With pictures removed, output every record below exactly as written.

The input below:

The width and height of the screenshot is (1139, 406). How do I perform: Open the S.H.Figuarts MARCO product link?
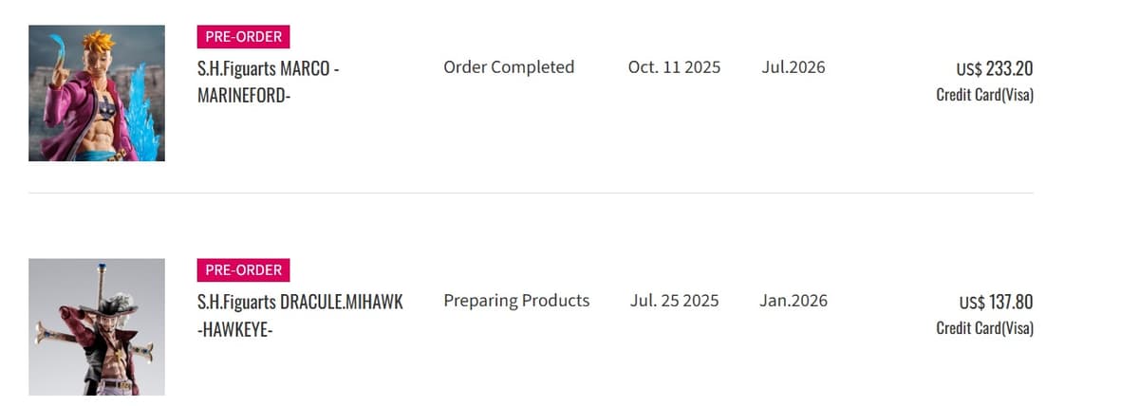tap(268, 70)
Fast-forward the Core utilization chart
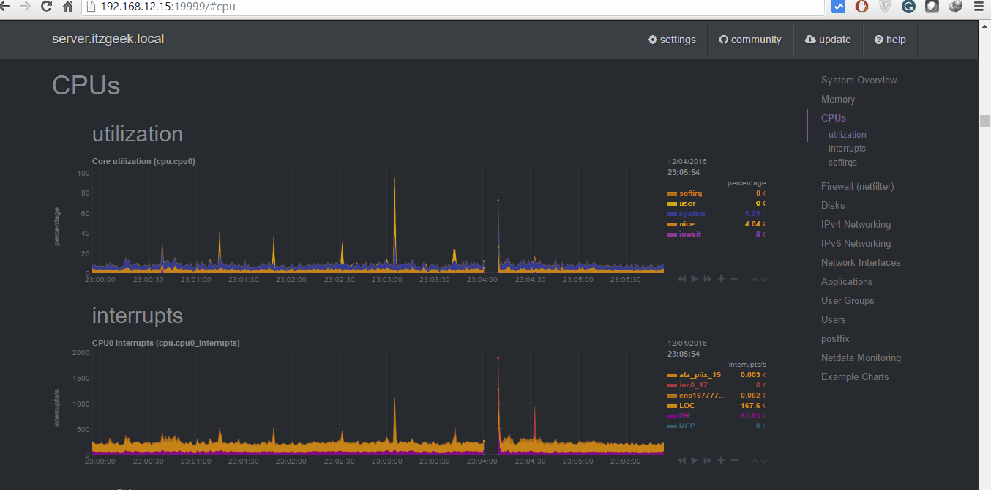 click(706, 278)
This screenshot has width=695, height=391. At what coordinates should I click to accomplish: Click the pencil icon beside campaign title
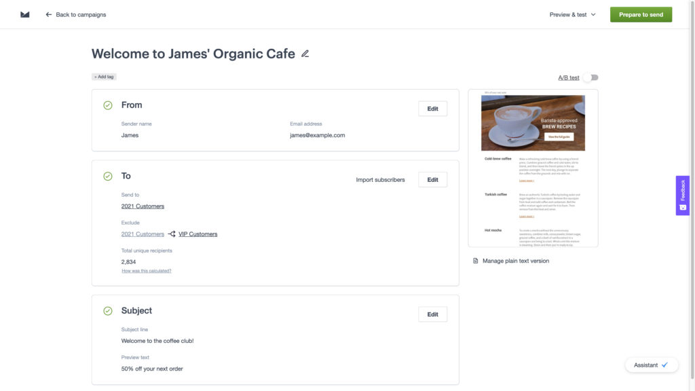pyautogui.click(x=305, y=54)
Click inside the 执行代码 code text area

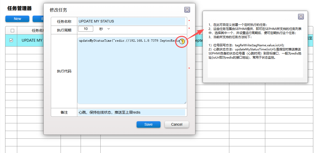(131, 74)
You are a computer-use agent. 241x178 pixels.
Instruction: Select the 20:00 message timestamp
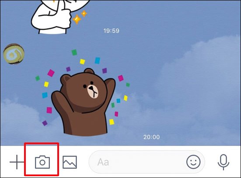[x=151, y=137]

End of The input.

Response for this exercise:
The width and height of the screenshot is (1139, 406). How do I perform: Open the S.H.Figuarts MARCO product link?
tap(268, 70)
Fast-forward the Core utilization chart
 click(706, 278)
This screenshot has width=695, height=391. At what coordinates should I click to accomplish: Click the pencil icon beside campaign title
pyautogui.click(x=305, y=54)
Click inside the 执行代码 code text area

(131, 74)
You are a computer-use agent. 241x178 pixels.
Instruction: Select the 20:00 message timestamp
[x=151, y=137]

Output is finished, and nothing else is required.